Disable GUI Authentication User&Password Popup

Is it possible to disable the GUI Authentication User&Password Popup? I use LastPass, but it doesnt autofill passwords into popups.

A bit annoying to copy paste the password every time when accessing Syncthing. A regular login page would be convenient…

It’s not advisable, but you can hardcode the username and password into the URL and bookmark that. I think we have a ticket for implementing a proper login page, yet nobody cares enough about this to implement it.

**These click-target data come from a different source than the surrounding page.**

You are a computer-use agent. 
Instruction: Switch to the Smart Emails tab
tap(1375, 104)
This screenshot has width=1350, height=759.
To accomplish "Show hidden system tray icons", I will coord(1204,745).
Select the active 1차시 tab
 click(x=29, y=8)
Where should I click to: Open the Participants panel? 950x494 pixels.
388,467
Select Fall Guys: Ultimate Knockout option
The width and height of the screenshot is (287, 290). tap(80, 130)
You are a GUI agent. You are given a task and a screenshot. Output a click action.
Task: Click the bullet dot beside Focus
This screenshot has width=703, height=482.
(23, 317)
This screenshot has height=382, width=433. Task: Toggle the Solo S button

If your syncthing is listening localhost only, and you are the only one using the machine, you can probably disable authentication all together.

see https://github.com/syncthing/syncthing/issues/4137


No issue here with native FireFox password manager. Maybe I miss something

Probably works fine with the browser built-in password managers, but for example 1Password doesn’t like our current system. I’d be happy to see it become a real login page instead.


I’m not such a huge fan of not setting passwords for convenience reasons.

Who knows Syncthing is also vunerable for this kind of DNS rebinding attacks etc.: https://arstechnica.com/information-technology/2018/01/bittorrent-users-beware-flaw-lets-hackers-control-your-computer/?comments=1

We prevented that particular vulnerability a while back.

1 Like

Also see also:

How do I hardcode the username & password in the url? I tried:

First one should work, unless your browser actually prevents it from working.

1 Like

I had to url encode my password too, whoops. Now it works fine.


I hacked it by combining basic authentication and setting an header in my reverse proxy.

http:/user:password@ip:port can be used to login.

Adding the user:password part can also be done in the reverse proxy (nginx in my case).

My config looks like this and will auto login user syncthing (no password)

# reverse proxy for syncthing
server {

    location / {
         proxy_set_header Host $host;
         proxy_set_header X-Real-IP $remote_addr;
         proxy_set_header X-Forwarded-For $proxy_add_x_forwarded_for;
         proxy_set_header X-Forwarded-Proto $scheme;
         proxy_set_header Authorization "Basic c3luY3RoaW5nOg==";

         proxy_pass http://localhost:8383;

I don’t want (and need) the prompt as I run my own authentication with Vouch Proxy. It would be nice of Syncthing would allow header (also named proxy) authentication like FileBrowser and Navidrome.